- Working data:
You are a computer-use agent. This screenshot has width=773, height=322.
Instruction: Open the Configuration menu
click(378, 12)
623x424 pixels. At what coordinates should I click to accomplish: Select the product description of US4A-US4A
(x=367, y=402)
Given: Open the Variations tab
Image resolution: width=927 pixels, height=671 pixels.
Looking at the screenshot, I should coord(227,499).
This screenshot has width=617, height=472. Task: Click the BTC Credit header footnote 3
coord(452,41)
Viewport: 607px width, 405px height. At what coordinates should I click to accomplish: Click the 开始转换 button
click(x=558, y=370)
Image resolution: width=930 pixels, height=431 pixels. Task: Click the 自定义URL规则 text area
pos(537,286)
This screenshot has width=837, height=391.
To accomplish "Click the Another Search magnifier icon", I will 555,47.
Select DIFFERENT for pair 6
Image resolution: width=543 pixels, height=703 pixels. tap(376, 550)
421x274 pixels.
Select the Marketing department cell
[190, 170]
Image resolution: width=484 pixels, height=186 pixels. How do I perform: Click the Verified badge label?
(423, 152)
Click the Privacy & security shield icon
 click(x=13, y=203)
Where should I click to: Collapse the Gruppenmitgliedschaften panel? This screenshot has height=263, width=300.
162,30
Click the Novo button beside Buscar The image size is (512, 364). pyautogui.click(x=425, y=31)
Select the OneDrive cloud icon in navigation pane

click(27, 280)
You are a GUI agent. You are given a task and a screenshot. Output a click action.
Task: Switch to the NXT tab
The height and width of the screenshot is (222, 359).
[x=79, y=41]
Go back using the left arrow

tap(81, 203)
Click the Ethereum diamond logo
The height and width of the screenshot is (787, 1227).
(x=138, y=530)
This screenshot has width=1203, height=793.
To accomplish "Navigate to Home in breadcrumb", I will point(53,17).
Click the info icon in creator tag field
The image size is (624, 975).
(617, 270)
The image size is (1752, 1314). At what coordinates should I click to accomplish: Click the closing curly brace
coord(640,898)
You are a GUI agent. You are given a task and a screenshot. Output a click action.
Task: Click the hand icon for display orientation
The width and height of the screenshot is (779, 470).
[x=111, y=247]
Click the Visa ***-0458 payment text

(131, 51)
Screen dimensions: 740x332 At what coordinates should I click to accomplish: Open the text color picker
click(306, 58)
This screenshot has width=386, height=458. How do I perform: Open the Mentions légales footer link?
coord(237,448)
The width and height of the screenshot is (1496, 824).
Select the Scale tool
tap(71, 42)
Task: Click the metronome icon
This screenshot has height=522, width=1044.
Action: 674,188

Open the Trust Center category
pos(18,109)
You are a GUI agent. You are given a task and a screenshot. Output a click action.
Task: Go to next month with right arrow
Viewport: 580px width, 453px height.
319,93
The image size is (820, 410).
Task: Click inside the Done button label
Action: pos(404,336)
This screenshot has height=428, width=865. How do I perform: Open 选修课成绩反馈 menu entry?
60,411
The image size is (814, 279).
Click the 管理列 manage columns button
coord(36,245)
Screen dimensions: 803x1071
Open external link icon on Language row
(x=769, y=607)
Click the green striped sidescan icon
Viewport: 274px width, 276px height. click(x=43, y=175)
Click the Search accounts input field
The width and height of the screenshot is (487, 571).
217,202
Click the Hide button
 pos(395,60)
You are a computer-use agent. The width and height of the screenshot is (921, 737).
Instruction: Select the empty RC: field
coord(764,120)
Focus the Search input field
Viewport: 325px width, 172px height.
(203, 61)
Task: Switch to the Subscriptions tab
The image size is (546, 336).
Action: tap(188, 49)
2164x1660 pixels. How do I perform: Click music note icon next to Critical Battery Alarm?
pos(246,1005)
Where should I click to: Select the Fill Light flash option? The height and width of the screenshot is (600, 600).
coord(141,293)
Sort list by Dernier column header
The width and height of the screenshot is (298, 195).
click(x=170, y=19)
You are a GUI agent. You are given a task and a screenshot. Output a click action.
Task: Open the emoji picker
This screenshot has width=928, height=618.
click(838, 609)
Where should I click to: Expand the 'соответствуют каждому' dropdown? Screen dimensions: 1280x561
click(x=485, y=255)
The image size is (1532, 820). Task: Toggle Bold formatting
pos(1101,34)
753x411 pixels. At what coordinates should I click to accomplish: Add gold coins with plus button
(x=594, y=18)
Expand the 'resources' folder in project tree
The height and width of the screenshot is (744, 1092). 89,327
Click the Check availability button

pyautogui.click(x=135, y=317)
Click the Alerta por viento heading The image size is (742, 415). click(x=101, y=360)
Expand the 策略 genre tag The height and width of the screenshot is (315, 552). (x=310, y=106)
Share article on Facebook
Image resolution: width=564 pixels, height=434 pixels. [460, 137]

- The problem: Where does the word "computer" appear in the records above? Return every line that holds it.

- Solution:
You are a computer-use agent. This screenshot has width=773, height=322.
You are a computer-use agent. The width and height of the screenshot is (921, 737).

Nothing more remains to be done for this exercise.